Aides say that late last week, Kushner contacted Dr. Ben Carson and asked him to “take off his Housing Secretary hat and put on his brain surgeon’s scrubs” once more. Speaking on the condition of anonymity and turkey jerky from WalMart, one source confirms that the surgery would take place this summer, and that Carson would be doing work on Trump’s brain.
“Or at least the thing in his head that most would assume is his brain,” our source tells us, “because as anyone close to the president knows, it’s just farts and racist Breitbart headlines swirling around up there. Which is half the problem, Kushner thinks, and he wants to get his father-in-law something more closely resembling a human brain.”

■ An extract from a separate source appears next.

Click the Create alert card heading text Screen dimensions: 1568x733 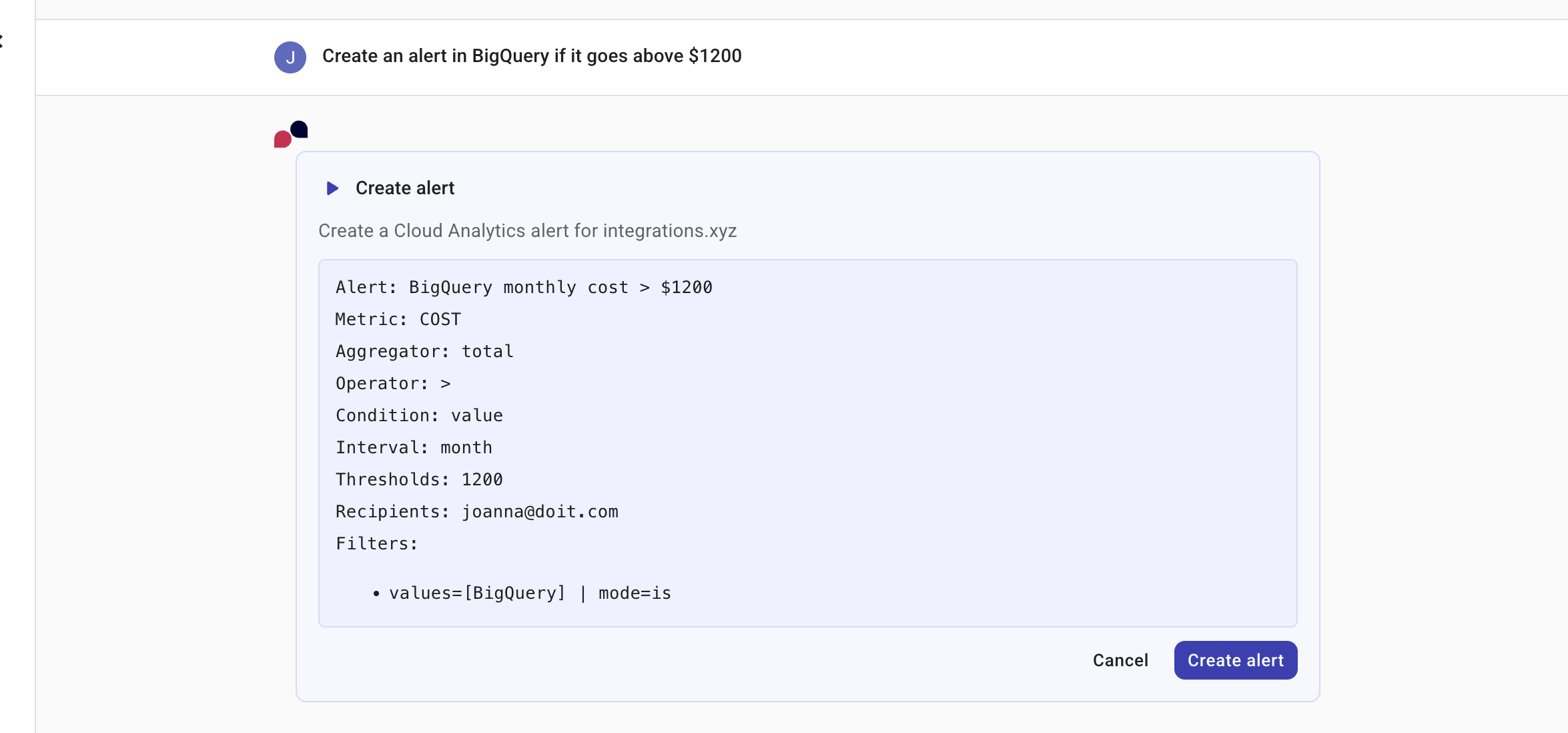pos(404,188)
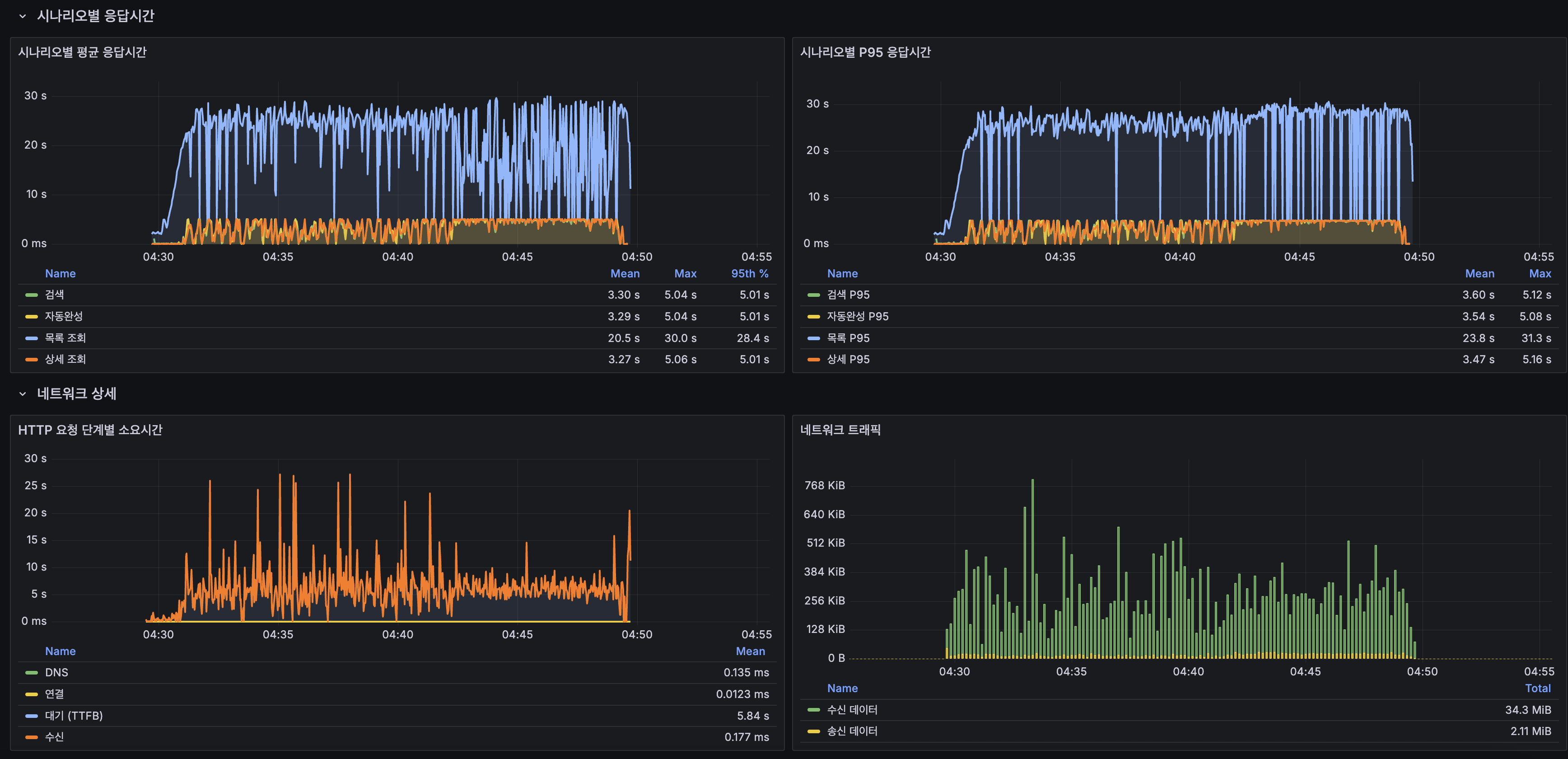Screen dimensions: 1568x759
Task: Open 시나리오별 평균 응답시간 panel title menu
Action: pyautogui.click(x=82, y=52)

According to our source, Kushner intends to have Carson perform what he’s calling “Frankenstein” surgery on the president. The procedure would swap out the “tangled mess of plutocratic drivel and right-wing conspiracies wrapped up in a tightly-wound bundle of shit-stained diapers” that is currently in Trump’s skull and replace it with a brain of higher intellect and cognition.

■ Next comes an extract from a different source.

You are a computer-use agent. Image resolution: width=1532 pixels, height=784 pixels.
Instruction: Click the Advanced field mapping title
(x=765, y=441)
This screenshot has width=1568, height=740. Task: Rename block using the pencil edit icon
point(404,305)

“The good news,” the source said, “is that we could literally take a chicken’s brain and slap it in there and it’d accomplish those goals. Not having to find a super-genius brain to replace Mr. Trump’s is quite a load off our backs, let me tell you.”
Mr. Kushner is becoming quite desperate to put a positive spin on his father-in-law’s presidency thus far. It has been marred with FBI investigations into Trump team dealings with Russia, who the intelligence community roundly believes hacked U.S. systems in order to help influence the election in Trump’s favor. It’s been set back by the failure to repeal and replace Obamacare, and even the airstrike in Syria that Trump ordered didn’t seem to accomplish much and hasn’t really born out in Americans trusting the president more.
“We’ve got to get this thing turned around,” the anonymous source said, “and everyone knows that. The last one term president was also a Republican. That weighs heavily on everyone here. As does the fact that we’re helping prop up a piss-haired tangerine tyrant who just got into the election game to try and squeeze more money out of his TV contract negotiations with NBC and now we’re legit worried he might start World War III over North Korea. But you know, YOLO.”
Dr. Carson did not reply to a request for comment as he was taking his traditional mid-morning nap, which he follows up with a noon time power nap, which is topped off with a late afternoon catnap, which of course leads him right into his early evening siesta.